Leggiamo tante storie disperate sulla criminalità giovanile napoletana: giovani distrutti dall’ambiente in cui sono nati e cresciuti, incapaci di trovare alternative, destinati a vivere oltre i confini della legalità e della società. La televisione, i media ci raccontano che l’unica alternativa per queste anime è una vita in carcere o una morte precoce, come criminali. La storia di Salvatore Striano, detto Sasà, ci insegna il contrario, ci mostra come la cultura e la volontà individuale può liberare.

Oggi Sasà è un attore teatrale di 43 anni e lavora con nomi importanti del mondo dello spettacolo come i fratelli Traviani e Matteo Garrone, ma la sua vita era iniziata in tutt’altro modo. Un giovane scugnizzo dei Quartieri Spagnoli di Napoli, viveva per strada insieme ai suoi coetanei e quella strada era stata l’unica sua maestra. A 15 anni, un po’ per necessità di guadagni facili, un po’ per proteggere la sua famiglia, iniziò a spacciare e si unì alle file della camorra della zona. L’attività criminale del giovane si interruppe con un arresto ed il carcere gli offrì una nuova strada ed una nuova vita: quella dei libri e della cultura.

Nella sua autobiografia, “La tempesta di Sasà”, edito da Chiarelettere, Striano racconta la sua trasformazione, avvenuta nei 10 anni di carcere passati tra Madrid e Rebibbia. I libri che legge in quel periodo entrano in lui, l’ex scugnizzo si rivede nella Divina Commedia e nelle tragedie di Shakespeare, sostituisce il mondo chiuso dei quartieri con l’universo infinito della letteratura e reinterpretando i suoi personaggi preferiti su un palcoscenico si redime dal suo passato criminale.

Ora Sasà conosce il potere dei libri, sa bene che una penna è più potente di una pistola e riesce a capire chi abusa di questo potere per divulgare il male. A proposito del libro scandalo di Salvatore Riina, figlio del boss Totò, ad esempio, Striano è chiaro:“C’è chi uccide con le armi, Salvatore Riina uccide con la penna” scrive in un passaggio riportato da Linkiesta. Duro anche contro il lavoro di Roberto Saviano: “Esalta il male con la scusa di denunciarlo. Vicino al veleno non mette la medicina. Ha fatto pubblicità ai Casalesi. E’ una macchina commerciale.
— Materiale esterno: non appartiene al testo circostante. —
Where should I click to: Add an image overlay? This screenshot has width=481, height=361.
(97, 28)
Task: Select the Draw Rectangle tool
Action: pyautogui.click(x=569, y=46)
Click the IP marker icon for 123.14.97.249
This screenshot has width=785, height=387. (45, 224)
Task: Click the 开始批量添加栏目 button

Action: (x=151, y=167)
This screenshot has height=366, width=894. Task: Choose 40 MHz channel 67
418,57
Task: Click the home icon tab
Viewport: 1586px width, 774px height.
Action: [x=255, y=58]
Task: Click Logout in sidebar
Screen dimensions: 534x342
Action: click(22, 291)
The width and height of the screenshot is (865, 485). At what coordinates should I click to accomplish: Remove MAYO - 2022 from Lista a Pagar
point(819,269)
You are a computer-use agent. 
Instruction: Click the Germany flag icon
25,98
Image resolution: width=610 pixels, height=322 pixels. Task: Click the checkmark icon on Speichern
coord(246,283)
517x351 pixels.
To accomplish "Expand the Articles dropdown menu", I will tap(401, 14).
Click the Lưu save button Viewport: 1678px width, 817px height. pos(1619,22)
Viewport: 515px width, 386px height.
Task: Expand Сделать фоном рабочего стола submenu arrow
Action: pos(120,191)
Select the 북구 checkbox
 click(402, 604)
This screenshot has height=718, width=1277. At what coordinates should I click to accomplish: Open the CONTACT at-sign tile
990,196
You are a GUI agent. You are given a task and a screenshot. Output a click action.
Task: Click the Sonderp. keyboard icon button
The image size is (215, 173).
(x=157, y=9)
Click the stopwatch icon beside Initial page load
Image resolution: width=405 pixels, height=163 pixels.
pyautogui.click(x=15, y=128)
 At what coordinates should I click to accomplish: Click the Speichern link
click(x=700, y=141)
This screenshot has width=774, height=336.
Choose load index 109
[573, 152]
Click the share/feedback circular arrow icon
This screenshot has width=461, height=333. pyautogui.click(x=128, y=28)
Nonostante questo, meglio 1000 Saviano e non i personaggi che lui stesso cita”.

Ciò che Sasà, però, preme a trasmettere è l’importanza di un sistema penitenziario basato sulla rieducazione. Per lui, in un carcere dove l’uomo viene trattato come un semplice prigioniero, una bestia da tenere in gabbia, non può esserci redenzione o cambiamento, non viene offerta un’alternativa positiva e l’animo criminale viene soltanto fomentato e compresso. Riguardo alla sua esperienza, infatti, racconta che poteva avere visite coniugali con la moglie solo una volta al mese ed è chiaro che vivere in questo modo, senza affetti, peggiora un animo già devastato dal male. Stesso destino che, per Sasà, coinvolge i preti, infatti si dichiara “amico di Gesù Cristo, ma non sono cattolico. Per la mia esperienza i preti sono persone prive di amore che non aiutano. Giocolieri di anime, dei repressi”.